In Northern Ireland, local charity the Simon Community said it was experiencing a homelessness “crisis” with more people registering as homeless, more individuals sleeping rough and an increase in homelessness-related deaths.
In addition, national charity Streetlink has referred 12,955 rough sleepers to local authorities – 52 per cent more than last year – since the start of December, while the YMCA, which offers 9,100 beds in England and Wales, said demand was rising and it was being forced to turn people away.
Government data published for the first time in December showed nearly 600 homeless people died last year in England and Wales, marking a 24 per cent increase over the last five years.
Peter, from Inverness, who is currently sleeping rough in London after he was forced out of supported accommodation in December, said he and many others intentionally keep themselves hidden at night for their own protection, meaning they would likely be missed from the counts.
“A lot of my friends sleep away where nobody can see them where it’s quiet and obviously they don’t get seen by authorities and don’t get recorded, so I’d say what the government thinks there is, it’s probably four or five times higher than that,” he said.
A report by St Mungo’s last year warned that the true scale of female homelessness was likely to be significantly worse than official records show, as women hide to avoid being attacked and often feel unsafe when accessing predominantly male homelessness services.
The report warned that this drives many to hide themselves in concealed locations, such as wendy houses, empty garages and public toilets – which in turn leads to them being omitted from administrative datasets.
Polly Neate, chief executive of Shelter, said: “Women may avoid sleeping in a visible spot in case they are attacked. Others may ride buses at night rather than bed down as they feel safer.
“It is useful to have these numbers to track increases over time but ultimately they aren’t the full picture of homelessness and can underestimate the problem.”
Separate figures given to The Independent by Liam Byrne, Labour MP for Birmingham Hodge Hill, show a considerable rise in rough sleeping in the West Midlands.
The findings, gathered by the MP through House of Commons library research, parliamentary questions and freedom of information requests, show that across the region, rough sleeping has surged by 226 per cent between 2010 and 2017 – with a fivefold rise in Birmingham.
Demanding action, Mr Byrne said: “People are literally dying on the pavements. Yet the government thinks it’s okay to wait until 2027 to end homelessness.
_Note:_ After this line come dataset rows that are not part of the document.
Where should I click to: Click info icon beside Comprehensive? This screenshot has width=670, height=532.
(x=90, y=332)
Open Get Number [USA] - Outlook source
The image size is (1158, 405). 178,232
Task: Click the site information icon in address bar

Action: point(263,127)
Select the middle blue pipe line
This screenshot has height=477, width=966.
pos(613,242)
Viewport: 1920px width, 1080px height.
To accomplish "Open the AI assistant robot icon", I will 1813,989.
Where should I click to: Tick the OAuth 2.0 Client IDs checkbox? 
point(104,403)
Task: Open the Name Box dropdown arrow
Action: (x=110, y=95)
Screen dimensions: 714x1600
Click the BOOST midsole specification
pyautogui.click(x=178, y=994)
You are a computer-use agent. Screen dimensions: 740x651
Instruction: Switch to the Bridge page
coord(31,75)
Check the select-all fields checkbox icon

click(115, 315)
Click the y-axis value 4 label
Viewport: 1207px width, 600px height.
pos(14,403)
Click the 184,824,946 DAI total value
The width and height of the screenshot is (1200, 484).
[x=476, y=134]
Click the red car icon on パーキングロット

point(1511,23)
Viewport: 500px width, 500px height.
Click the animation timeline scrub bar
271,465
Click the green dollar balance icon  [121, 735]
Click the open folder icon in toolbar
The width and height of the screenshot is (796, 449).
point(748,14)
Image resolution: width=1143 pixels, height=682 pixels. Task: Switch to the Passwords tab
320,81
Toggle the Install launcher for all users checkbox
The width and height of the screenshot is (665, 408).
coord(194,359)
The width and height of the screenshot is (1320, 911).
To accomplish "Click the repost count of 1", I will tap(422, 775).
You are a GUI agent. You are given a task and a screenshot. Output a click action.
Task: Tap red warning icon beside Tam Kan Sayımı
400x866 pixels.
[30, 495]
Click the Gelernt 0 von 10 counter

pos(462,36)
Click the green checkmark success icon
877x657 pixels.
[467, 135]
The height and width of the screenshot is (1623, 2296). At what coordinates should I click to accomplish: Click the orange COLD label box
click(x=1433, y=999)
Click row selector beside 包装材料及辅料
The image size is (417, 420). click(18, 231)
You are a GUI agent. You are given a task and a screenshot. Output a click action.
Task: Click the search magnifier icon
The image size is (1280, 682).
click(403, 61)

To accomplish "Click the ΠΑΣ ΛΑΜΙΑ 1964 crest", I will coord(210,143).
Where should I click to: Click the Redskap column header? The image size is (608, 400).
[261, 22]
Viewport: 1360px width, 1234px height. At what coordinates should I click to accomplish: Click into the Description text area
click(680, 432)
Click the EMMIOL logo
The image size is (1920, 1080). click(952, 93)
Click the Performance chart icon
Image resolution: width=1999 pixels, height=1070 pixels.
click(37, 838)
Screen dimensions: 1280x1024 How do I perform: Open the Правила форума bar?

This is totally unacceptable when what we need is emergency action today.”
While the official figures suggested a 13 per cent rise in London, a mayor-backed report on rough sleeping also released today by the Chain database found the number was 25 per cent higher this winter than the same period last year.
Nearly half of the 3,289 individuals recorded were sleeping rough for the first time.
However, communities secretary James Brokenshire insisted the numbers had fallen.
“The number of vulnerable people sleeping on our streets has now fallen for the first time in eight years,” he said.
“I am pleased to see our strategy to end rough sleeping, backed by a record investment of £100m, is starting to have an effect and there are particularly encouraging results in those areas funded by our Rough Sleeping Initiative where numbers have fallen by almost a quarter.
“But while these figures are undoubtedly a step in the right direction, I do not underestimate the task ahead in achieving our ambition of eliminating rough sleeping altogether by 2027.
“Councils have used the new funding to create an additional 1,750 beds and 500 rough sleeping support staff, who are working tirelessly to support people off the streets and into recovery.
“I am clear we need to go further than ever before to build upon today’s results and sustain momentum as we move towards ending rough sleeping.”